Nowy rok,stara miłość~cz.9 [V&Jungkook] Koniec




                              Siedziałem w salonie, czekając na powrót Taehyunga i Sohee. Poszli dziś odebrać wyniki testów na ojcostwo Tae. Bałem się jak jasna cholera, ale byłem przygotowany tak naprawdę na najgorsze. Jakby nie wyszło, wiem, że muszę być wsparciem dla mojego chłopaka, a nie jeszcze bardziej mu dokładać. Taehyung wypiera się tego, że to jego syn, ale wiem, że gdzieś z tyłu głowy wie, że prawda może okazać się inna. Mam jednak nadzieję, że to nie jest jego dziecko i jeszcze dziś będziemy mogli o tym zapomnieć. Swoją drogą pozbyłem się już kul... nadal kuśtykam, ale radzę sobie bez nich. Ręka Taehyunga też wydaje się być już w porządku. Lekarz twierdzi, że wszystko z nią okej, ale nadal mam obawy i podejrzenia, że coś jest nie tak.
- Dobrze, zaraz się wszystko wyjaśni.
- Wiem, że wyjdzie na moje... a wtedy nie wiem, co ci zrobię. - wrócili.... Wyszedłem do przedpokoju, spoglądając zaniepokojony na swojego chłopaka - Hej.
- Cześć... - chłopak mnie pocałował, po czym ruszył w stronę salonu.
- Otwieraj. - Sohee poszła zaraz za nim, rozsiadając się na kanapie.
- To jeszcze tego nie sprawdziliście?
- Nie... Tae uparł się, że musi sprawdzić te wyniki przy tobie śmieciu.
- Sohee, do cholery jasnej.. - blondyn warknął, karcąc ją wzrokiem.
- Luz... sprawdzaj. - podszedłem do Taehyunga, uważnie mu się przyglądając. Widziałem, że się denerwuje.
- Spokojnie... nie denerwuj się tak. - szepnąłem wymuszając uśmiech. Ten jedynie skinął głową, po czym otworzył zaklejoną kopertę.
- I co? Taejin może już mówić do ciebie "tato"? - zadrwiła dziewczyna, zerkając na mnie.
- Tae, powiedz coś... co tam jest?
- Taejin to nie jest moje dziecko.
- Że co?! - Sohee poderwała się z kanapy, wyrywając dokumenty z rąk blondyna. Uśmiechnąłem się, całując Tae w policzek.
- Już dobrze.
- Jak to możliwe?!
- Tak, że nawet będąc ze mną, puszczałaś się z innymi. 
- Zabawa skończona Sohee. - uśmiechnąłem się, wskazując jej drzwi - Poszukaj innego jelenia. 
- Ty gnoju się zamknij. - warknęła, rzucając we mnie wynikami - A ty... - dziewczyna podeszła do Tae, naciskając palcem na jego klatkę piersiową - Jeszcze do mnie wrócisz.
- Nie mam tego w planach. - uśmiechnął się, po czym objął mnie, całując mnie w głowę.
- Pieprzone pedały... - zaraz po tym Sohee w końcu opuściła nasze mieszkanie. Zaśmiałem się, łapiąc w obie dłonie idealną twarz mojego chłopaka.
- Nawet nie wiesz jak się cieszę. 
- Ulga, co?
- I to jaka. - pocałowałem go, po czym oblizałem wargi, lekko się uśmiechając - Chociaż z drugiej strony rola tatusia by ci pasowała. 
- Wolę być twoim tatuśkiem. - wybuchnąłem śmiechem, lądując w jego objęciach.
- Jesteś nienormalny. 
- Ale kochasz mnie?
- Oczywiście.
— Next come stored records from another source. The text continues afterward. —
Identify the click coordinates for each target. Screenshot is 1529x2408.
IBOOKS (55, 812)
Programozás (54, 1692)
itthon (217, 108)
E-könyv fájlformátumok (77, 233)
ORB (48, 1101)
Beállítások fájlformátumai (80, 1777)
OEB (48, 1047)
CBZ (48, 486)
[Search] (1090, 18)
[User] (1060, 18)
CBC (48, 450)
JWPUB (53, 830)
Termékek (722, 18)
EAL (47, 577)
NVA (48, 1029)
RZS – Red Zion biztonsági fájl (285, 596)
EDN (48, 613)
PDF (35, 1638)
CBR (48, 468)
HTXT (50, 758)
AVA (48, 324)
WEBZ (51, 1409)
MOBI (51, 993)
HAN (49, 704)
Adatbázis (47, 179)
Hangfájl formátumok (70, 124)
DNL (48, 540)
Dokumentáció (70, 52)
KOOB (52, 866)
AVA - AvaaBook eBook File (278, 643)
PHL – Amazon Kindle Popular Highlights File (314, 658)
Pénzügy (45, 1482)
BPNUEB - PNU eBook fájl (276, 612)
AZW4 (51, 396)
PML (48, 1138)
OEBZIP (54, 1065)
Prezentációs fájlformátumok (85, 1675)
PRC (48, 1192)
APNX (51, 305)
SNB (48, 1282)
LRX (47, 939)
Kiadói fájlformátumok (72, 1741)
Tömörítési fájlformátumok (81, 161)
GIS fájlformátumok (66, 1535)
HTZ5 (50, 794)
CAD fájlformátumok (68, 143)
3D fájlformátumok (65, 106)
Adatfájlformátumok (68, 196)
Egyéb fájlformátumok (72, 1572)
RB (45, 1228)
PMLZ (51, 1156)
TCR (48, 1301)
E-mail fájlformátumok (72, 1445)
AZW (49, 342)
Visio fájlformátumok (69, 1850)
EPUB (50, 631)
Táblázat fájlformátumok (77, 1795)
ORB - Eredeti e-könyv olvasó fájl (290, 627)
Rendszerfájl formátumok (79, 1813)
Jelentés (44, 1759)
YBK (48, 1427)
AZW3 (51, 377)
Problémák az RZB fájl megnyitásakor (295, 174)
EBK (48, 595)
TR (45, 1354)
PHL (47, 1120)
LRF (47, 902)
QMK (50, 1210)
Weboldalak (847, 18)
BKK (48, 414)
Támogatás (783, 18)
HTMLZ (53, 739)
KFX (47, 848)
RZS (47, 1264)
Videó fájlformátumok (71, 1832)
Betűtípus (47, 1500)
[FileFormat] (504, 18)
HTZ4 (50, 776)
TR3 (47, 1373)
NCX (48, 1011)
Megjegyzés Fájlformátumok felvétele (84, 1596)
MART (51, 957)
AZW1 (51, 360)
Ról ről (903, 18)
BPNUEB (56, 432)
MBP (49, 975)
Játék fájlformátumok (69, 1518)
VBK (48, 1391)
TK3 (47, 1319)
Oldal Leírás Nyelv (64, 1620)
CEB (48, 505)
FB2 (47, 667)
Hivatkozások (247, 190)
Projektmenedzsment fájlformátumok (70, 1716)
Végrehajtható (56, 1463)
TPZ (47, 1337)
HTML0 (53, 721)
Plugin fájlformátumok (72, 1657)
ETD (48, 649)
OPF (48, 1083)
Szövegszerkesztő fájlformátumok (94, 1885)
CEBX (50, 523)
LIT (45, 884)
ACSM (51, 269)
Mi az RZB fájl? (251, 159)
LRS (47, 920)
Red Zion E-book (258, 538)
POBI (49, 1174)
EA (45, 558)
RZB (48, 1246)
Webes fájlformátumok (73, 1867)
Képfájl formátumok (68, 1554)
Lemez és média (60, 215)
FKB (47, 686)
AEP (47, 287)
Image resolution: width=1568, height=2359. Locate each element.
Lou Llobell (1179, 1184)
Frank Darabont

Najbardziej na świecie.
- To daj buziaka.

*

                              Pocałowałem nagą klatkę piersiową Taehyunga, po czym wyszedłem po cichu z łóżka, narzucając na siebie szlafrok. Dochodziła trzecia w nocy, ale wyjątkowo nie mogłem dzisiaj spać. Odkąd wyniki testów rozwiały nasze wszelkie wątpliwości, mój związek z Taehyungiem rozkwitł na nowo. Nawet nie wiecie, jak świetnie nam się układa. Strasznie się cieszę, że Tae zmądrzał, a ja wyluzowałem i dałem mu drugą szansę. Cholera wie, jakby wyglądało teraz moje życie bez Tae. 
Poszedłem do kuchni. Chciałem napić się wody i postać trochę przy otwartym oknie... może to by pomogło mi zasnąć. 
- Przeziębisz się. - podskoczyłem, odwracając się pospiesznie w kierunku drzwi - Czemu nie śpisz?
- Tak mnie wymęczyłeś przed spaniem, że do tej pory jestem nabuzowany tym wszystkim. - Tae zaśmiał się, po czym podszedł do mnie, wtulając się w moje ciało - Mój zaspany skarb. - objąłem go, całując go w głowę. 
- Wróć ze mną do łóżka. - uśmiechnąłem się, głaszcząc go po nagich, rozgrzanych plecach. Chłopak uniósł głowę, wpatrując się we mnie zaspanymi oczkami - Czemu tak patrzysz?
- Kocham cię... i lubię na ciebie patrzeć. - pamiętacie, jak mówiłem, że jestem od niego uzależniony? Z dnia na dzień kocham go coraz bardziej i z każdym kolejnym dniem, czuję z nim coraz głębszą więź. Teraz to już naprawdę, żadna siła mi go nie zabierze i jestem pewien, że będziemy razem do końca życia... i jeden dzień dłużej. 


~Koniec.
--------------------------------------------------------------------------------------------------------------------------


Przepraszam, że tyle to odwlekałam, a później napisałam dosłownie kilka zdań. Tak jak mówiłam, mam jeszcze we czwartek ostatni egzamin, a chciałam już coś dla Was naskrobać.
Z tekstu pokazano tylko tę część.